Excerpt:
++++++
Avian flu reaches Scotland as FAO reports progress

Apr 6, 2006 (CIDRAP News) – Deadly H5N1 avian influenza has infected a swan found on the coast of Scotland, the first time the virus has turned up in a wild bird in the British Isles, news services reported today.

The news came as the United Nations Food and Agriculture Organization (FAO) reported that efforts to control avian flu on poultry farms "are slowly proving successful," especially in Thailand, Vietnam, and China.

In Scotland, the Scottish Executive and the British National Farmers Union said a mute swan found last week at Cellardyke, 450 miles north of London, had the H5N1 virus, according to the Associated Press (AP).

Scotland's chief veterinary officer, Charles Milne, said it was not known whether the swan was from a local or migratory flock, according to a Reuters report. Milne said the partially eaten swan carcass was found Mar 29 and was sent to the laboratory in Weybridge in southern England for testing 2 days later.

A spokesman for the Veterinary Laboratories Agency in Weybridge confirmed today that the swan carried the highly pathogenic H5N1 virus, according to an Agence France-Presse (AFP) report.

Virus has reached 13 EU countries
The finding makes the United Kingdom the 13th European Union member to report H5N1 avian flu in wild birds, according to a statement posted today by the European Commission.

In response to the finding, local officials ordered that all free-range poultry in a 960-square-mile area around Cellardyke be brought indoors, AFP reported. The area has 175 registered poultry farms, including 48 that have a total of 260,000 free-range birds. The story said the town is near the university town and golf mecca of St. Andrews.

Ironically, the report of the case interrupted a 2-day exercise in which authorities practiced responding to an avian flu outbreak. The exercise was canceled on its second day "to free up participants to deal with the real thing," AFP reported.
++++++
Dataset section:

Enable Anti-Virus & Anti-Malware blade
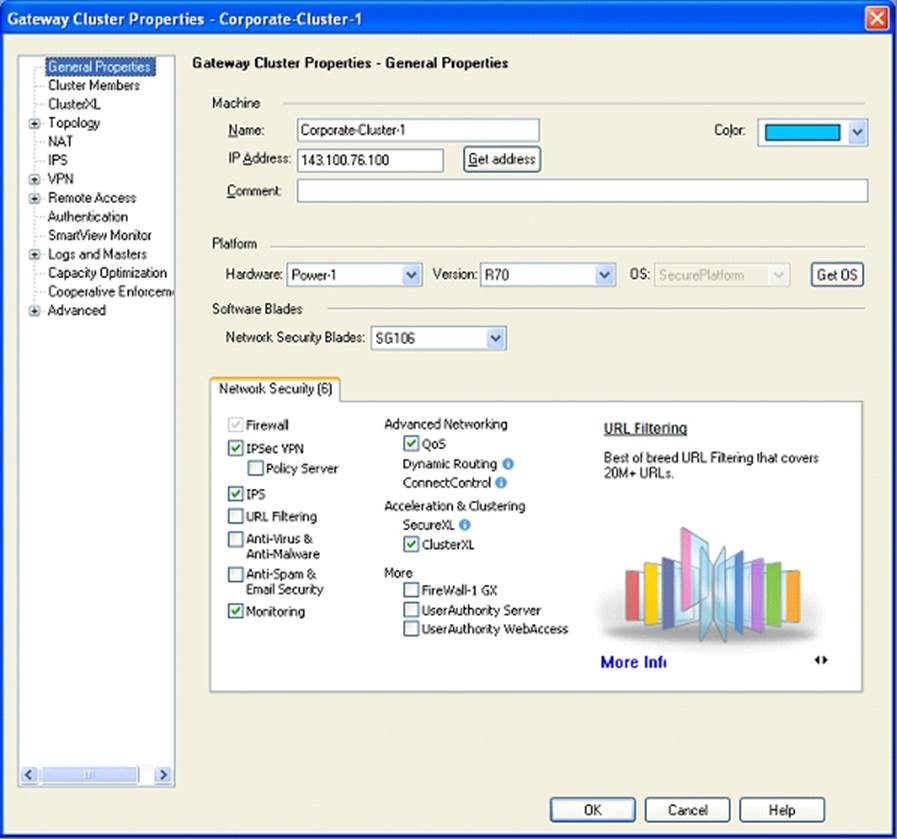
++++++
Tasks and exercises:
1. Repeat the avian flu news report word for word, everything from "Apr 6, 2006" down to "services reported today.".
2. Proceed with the news report on H5N1 avian flu in Scotland, picking up after its final sentence.

Written responses:
1.
Apr 6, 2006 (CIDRAP News) – Deadly H5N1 avian influenza has infected a swan found on the coast of Scotland, the first time the virus has turned up in a wild bird in the British Isles, news services reported today.

2.
British officials quickly tried to allay public fears of avian flu. AFP reported that Prime Minister Tony Blair, visiting Northern Ireland, said, "This is not a human-to-human virus. It is something that is transmitted to poultry. It is only if humans are in direct and very intensive contact with poultry that there is any risk involved."

Dr. Jim Robertson of the National Institute for Biological Standards and Control said, as quoted by Reuters, "There is a better chance of a person winning the national lottery than catching bird flu in the UK today."

Milne said there was no sign of infections in domestic birds in the area and no reason to think a domestic animal had eaten the swan, according to Reuters.

The swan is not the first bird to turn up with H5N1 in the UK. Last October, two parrots imported to Britain from South America were found to have the virus, but they had been quarantined on arrival and the disease didn't spread. Officials suspected that the parrots might have caught the virus from birds from Taiwan that were in quarantine at the same time.

FAO cites some success in control efforts
The FAO announced today that, though H5N1 avian flu has been confirmed in 45 countries, "efforts to combat the disease on poultry farms are slowly proving successful on many fronts."

More than 200 million birds have died of the disease or been sacrificed in control efforts, the agency said. "But vigorous response to outbreaks in this region [Asia], particularly in Thailand, Viet Nam and China, appears to have reduced the transmission of the disease from poultry to humans, according to Joseph Domenech," the FAO's chief veterinary officer.

The statement went on to say that vaccination campaigns, such as the one in Vietnam, have helped some countries limit the disease. In addition, compensation of poultry farmers for their losses has helped cushion the economic blow and encouraged timely reporting of outbreaks.

The agency said it continues to urge governments to concentrate their control efforts on farms. The FAO "emphasizes the role of human activity—trade and markets—which are the main spreaders of the virus but also are the areas that can be inspected, controlled and improved."

Wild birds also can spread the virus, but little can be done about that, except to prevent contact between wild and domestic birds, the agency added.

"The need to keep domestic birds away from wild birds has been widely recognized and efforts to do so have been implemented in many countries," Domenech said.